On Xiangshan Mountain, right next to the Longmen Grottoes, the 1,500-year-old Xiangshan Temple attracts visitors who have finished sightseeing at the grottoes.

The temple might not be as famous as the grottoes, but it has won the favor of many historical figures. Wu Zetian, the only Empress in Chinese history, ordered to renovate the temple after she took the sovereignty in Luoyang and often visited and stayed here.
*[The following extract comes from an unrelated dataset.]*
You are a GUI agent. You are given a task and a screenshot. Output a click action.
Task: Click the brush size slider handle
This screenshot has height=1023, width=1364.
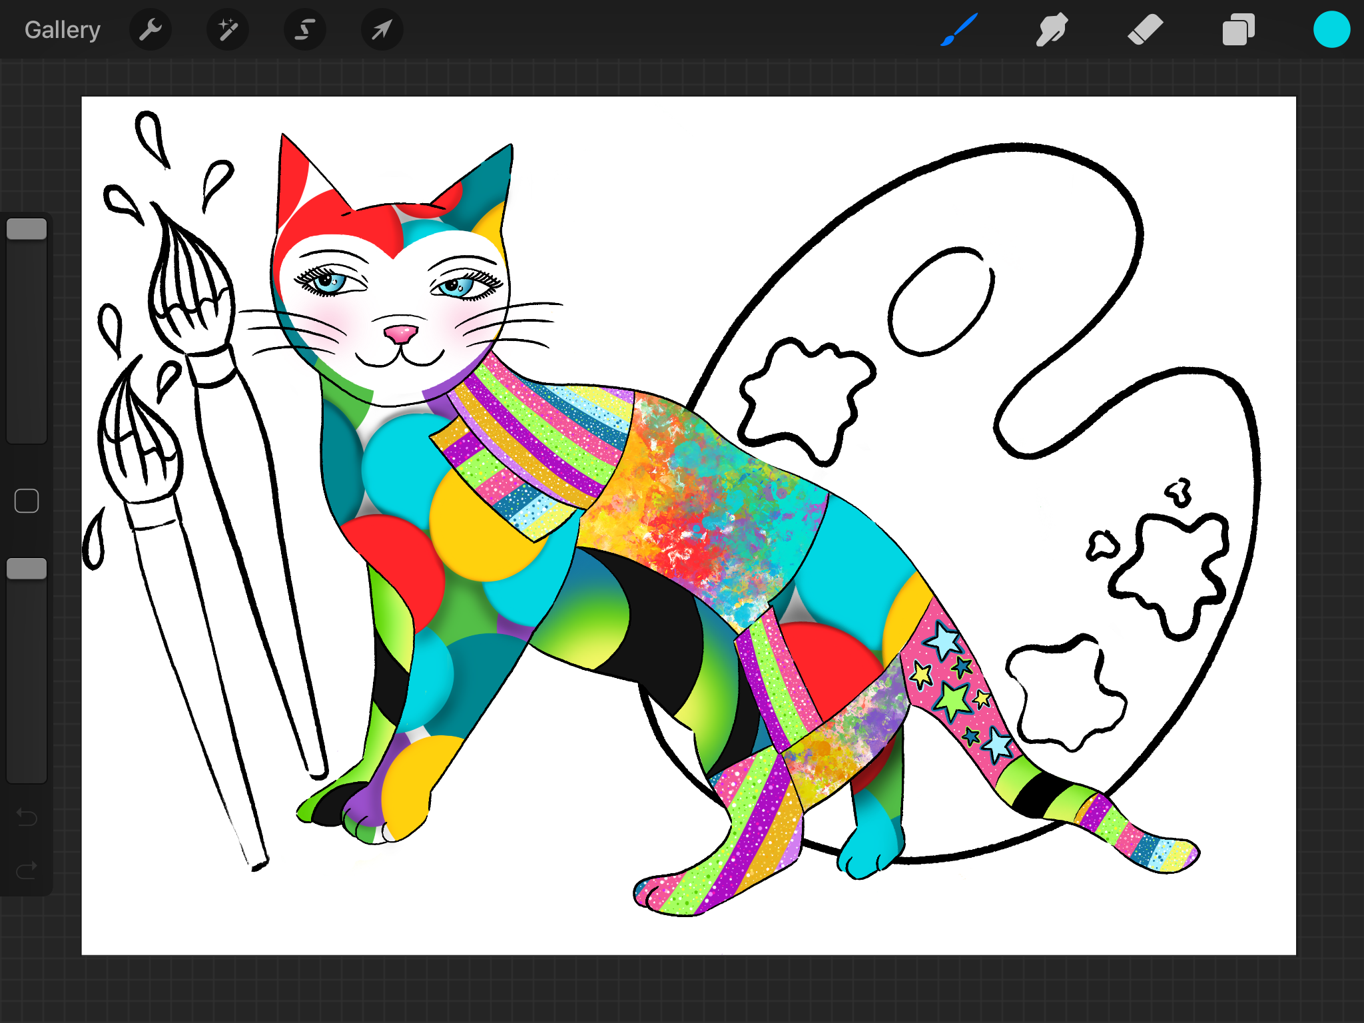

Writer Bai Juyi (AD 772-846) also paid to restore the temple and collected more than 5,000 scrolls of Buddhism scriptures to donate to the temple. After he died, he was buried right next to the temple on the Pipa Peak of Xiangshan Mountain, which is called “Baiyuan Garden” today.

Hundreds of years later, Emperor Qianlong (1711-99) of the Qing Dynasty (1644-1911) also visited the temple and praised it as “the best temple among dozens in Longmen.” He wrote an inscription that is still kept in the temple today.

Different from most Zen temples, which usually use yellow and red as dominant hues, the buildings in the temple are in a more colorful Tang Dynasty style.

The most notable building in the temple, however, is a modern style villa that seems incompatible with the rest. The two-story building is called “Chiang-Soong Villa” and was built in the 1930s by the Luoyang government to celebrate the 50th birthday of Chiang Kai-shek (1887-1975), former chief of Kuomintang.

In fact, Chiang and his wife Soong Mei-ling (1897-2003) only stayed for 36 days in the villa and the birthday celebration became a get-together of Kuomintang senior generals.